# REQUIRED WORK
Below are some records; quote exactly the lines from the one that contains "This screenshot has width=1024, height=676." through the one that contains "Click the bullet", inclusive, and no others.

----- THE INPUT

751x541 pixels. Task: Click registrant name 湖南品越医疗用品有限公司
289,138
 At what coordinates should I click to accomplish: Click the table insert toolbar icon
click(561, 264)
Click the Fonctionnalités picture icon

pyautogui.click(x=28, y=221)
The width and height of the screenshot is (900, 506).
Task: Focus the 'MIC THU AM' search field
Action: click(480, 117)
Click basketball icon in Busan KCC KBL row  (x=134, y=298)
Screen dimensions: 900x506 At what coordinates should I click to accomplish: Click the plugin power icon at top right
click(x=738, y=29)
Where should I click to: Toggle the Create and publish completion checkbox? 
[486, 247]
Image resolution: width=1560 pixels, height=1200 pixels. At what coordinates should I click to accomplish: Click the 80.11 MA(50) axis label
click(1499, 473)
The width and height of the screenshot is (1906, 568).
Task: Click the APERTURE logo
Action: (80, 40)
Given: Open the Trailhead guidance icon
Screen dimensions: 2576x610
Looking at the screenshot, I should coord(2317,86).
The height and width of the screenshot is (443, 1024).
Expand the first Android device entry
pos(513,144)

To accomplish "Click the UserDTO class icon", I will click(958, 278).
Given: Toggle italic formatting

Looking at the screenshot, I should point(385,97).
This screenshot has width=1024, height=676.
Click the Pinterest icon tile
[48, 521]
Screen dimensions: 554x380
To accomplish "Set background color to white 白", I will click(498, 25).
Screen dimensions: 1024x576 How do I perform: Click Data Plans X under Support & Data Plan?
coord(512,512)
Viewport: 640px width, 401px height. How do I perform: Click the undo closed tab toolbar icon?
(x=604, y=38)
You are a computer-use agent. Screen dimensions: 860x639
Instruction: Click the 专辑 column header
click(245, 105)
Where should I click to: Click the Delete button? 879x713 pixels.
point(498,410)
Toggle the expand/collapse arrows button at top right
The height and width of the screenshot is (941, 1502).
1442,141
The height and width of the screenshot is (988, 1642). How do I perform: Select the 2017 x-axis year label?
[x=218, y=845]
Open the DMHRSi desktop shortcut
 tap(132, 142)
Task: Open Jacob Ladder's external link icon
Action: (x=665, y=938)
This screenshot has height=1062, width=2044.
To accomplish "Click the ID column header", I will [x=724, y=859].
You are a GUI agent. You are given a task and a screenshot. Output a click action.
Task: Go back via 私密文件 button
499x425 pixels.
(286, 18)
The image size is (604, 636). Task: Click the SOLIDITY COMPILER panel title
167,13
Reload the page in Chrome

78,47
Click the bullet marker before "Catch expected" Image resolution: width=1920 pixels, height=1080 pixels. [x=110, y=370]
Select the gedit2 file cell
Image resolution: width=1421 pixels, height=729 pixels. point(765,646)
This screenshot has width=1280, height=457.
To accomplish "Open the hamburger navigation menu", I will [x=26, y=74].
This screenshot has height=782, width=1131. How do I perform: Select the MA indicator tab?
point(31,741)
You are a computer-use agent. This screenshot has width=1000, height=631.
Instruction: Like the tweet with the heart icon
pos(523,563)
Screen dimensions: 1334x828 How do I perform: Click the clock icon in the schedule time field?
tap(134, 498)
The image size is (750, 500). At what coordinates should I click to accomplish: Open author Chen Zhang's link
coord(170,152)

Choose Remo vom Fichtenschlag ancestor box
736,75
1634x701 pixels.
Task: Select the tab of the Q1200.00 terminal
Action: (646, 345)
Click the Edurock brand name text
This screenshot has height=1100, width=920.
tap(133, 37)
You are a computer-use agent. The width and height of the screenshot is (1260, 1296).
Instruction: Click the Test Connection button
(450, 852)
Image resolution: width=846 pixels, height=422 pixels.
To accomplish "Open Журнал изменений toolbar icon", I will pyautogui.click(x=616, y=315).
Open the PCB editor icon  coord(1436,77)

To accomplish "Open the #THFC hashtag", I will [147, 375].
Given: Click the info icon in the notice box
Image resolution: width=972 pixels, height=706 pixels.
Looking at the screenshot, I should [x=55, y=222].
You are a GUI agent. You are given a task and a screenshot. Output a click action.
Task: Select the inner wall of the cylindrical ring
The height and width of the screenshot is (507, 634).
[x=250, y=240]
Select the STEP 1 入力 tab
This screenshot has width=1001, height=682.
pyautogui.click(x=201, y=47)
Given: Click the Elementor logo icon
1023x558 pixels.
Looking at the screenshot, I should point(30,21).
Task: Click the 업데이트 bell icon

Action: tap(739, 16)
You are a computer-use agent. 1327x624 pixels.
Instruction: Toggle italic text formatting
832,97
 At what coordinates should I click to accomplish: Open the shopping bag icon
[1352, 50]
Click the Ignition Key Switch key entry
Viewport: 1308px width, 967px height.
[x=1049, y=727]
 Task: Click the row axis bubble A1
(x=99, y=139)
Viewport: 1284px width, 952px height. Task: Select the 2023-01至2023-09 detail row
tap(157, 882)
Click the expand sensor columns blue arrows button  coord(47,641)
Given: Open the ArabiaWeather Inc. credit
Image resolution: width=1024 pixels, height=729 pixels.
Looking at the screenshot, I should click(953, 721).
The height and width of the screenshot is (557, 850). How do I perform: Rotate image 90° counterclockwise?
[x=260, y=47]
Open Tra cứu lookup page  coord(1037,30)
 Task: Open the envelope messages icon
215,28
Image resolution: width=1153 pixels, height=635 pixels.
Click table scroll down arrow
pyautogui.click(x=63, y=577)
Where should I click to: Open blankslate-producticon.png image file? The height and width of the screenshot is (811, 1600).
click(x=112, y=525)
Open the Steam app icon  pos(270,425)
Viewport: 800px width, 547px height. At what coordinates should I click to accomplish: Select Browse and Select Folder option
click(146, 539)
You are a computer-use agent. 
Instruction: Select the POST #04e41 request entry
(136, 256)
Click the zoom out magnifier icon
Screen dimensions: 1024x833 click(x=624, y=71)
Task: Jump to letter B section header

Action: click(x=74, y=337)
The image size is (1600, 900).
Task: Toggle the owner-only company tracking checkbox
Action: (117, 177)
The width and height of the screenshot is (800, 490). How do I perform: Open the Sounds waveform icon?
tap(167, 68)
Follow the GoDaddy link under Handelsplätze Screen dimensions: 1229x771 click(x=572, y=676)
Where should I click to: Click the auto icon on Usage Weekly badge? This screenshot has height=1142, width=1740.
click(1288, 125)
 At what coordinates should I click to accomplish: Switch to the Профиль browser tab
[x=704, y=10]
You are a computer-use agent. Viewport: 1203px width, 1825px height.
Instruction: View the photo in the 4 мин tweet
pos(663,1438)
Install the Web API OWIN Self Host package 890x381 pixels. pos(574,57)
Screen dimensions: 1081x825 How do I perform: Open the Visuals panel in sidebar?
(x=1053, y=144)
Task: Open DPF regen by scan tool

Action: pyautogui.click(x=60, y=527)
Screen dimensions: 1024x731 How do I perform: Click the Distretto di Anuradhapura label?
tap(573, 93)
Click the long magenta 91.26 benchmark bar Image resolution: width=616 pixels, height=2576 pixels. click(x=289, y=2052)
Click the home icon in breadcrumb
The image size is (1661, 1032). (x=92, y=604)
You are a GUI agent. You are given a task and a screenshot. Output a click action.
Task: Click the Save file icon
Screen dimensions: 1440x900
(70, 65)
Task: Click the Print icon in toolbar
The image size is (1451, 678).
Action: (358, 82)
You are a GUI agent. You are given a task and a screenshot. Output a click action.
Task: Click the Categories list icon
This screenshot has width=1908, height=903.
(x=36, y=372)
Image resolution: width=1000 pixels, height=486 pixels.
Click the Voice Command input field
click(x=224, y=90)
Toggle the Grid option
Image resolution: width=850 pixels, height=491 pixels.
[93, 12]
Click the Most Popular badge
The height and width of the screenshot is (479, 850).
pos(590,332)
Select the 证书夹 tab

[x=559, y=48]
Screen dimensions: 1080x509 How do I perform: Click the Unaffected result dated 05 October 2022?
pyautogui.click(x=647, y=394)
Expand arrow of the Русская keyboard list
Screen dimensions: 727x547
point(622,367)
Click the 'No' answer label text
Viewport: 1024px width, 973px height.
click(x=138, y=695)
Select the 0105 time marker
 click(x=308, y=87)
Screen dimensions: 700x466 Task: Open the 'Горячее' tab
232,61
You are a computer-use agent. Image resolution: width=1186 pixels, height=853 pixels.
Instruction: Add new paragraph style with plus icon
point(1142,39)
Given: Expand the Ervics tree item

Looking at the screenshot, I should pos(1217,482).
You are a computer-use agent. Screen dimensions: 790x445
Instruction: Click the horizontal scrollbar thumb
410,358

----------

# YOUR RESPONSE
This screenshot has width=1024, height=676.
Click the Pinterest icon tile
[48, 521]
Screen dimensions: 554x380
To accomplish "Set background color to white 白", I will click(498, 25).
Screen dimensions: 1024x576 How do I perform: Click Data Plans X under Support & Data Plan?
coord(512,512)
Viewport: 640px width, 401px height. How do I perform: Click the undo closed tab toolbar icon?
(x=604, y=38)
You are a computer-use agent. Screen dimensions: 860x639
Instruction: Click the 专辑 column header
click(245, 105)
Where should I click to: Click the Delete button? 879x713 pixels.
point(498,410)
Toggle the expand/collapse arrows button at top right
The height and width of the screenshot is (941, 1502).
1442,141
The height and width of the screenshot is (988, 1642). How do I perform: Select the 2017 x-axis year label?
[x=218, y=845]
Open the DMHRSi desktop shortcut
 tap(132, 142)
Task: Open Jacob Ladder's external link icon
Action: (x=665, y=938)
This screenshot has height=1062, width=2044.
To accomplish "Click the ID column header", I will [x=724, y=859].
You are a GUI agent. You are given a task and a screenshot. Output a click action.
Task: Go back via 私密文件 button
499x425 pixels.
(286, 18)
The image size is (604, 636). Task: Click the SOLIDITY COMPILER panel title
167,13
Reload the page in Chrome

78,47
Click the bullet marker before "Catch expected" Image resolution: width=1920 pixels, height=1080 pixels. [x=110, y=370]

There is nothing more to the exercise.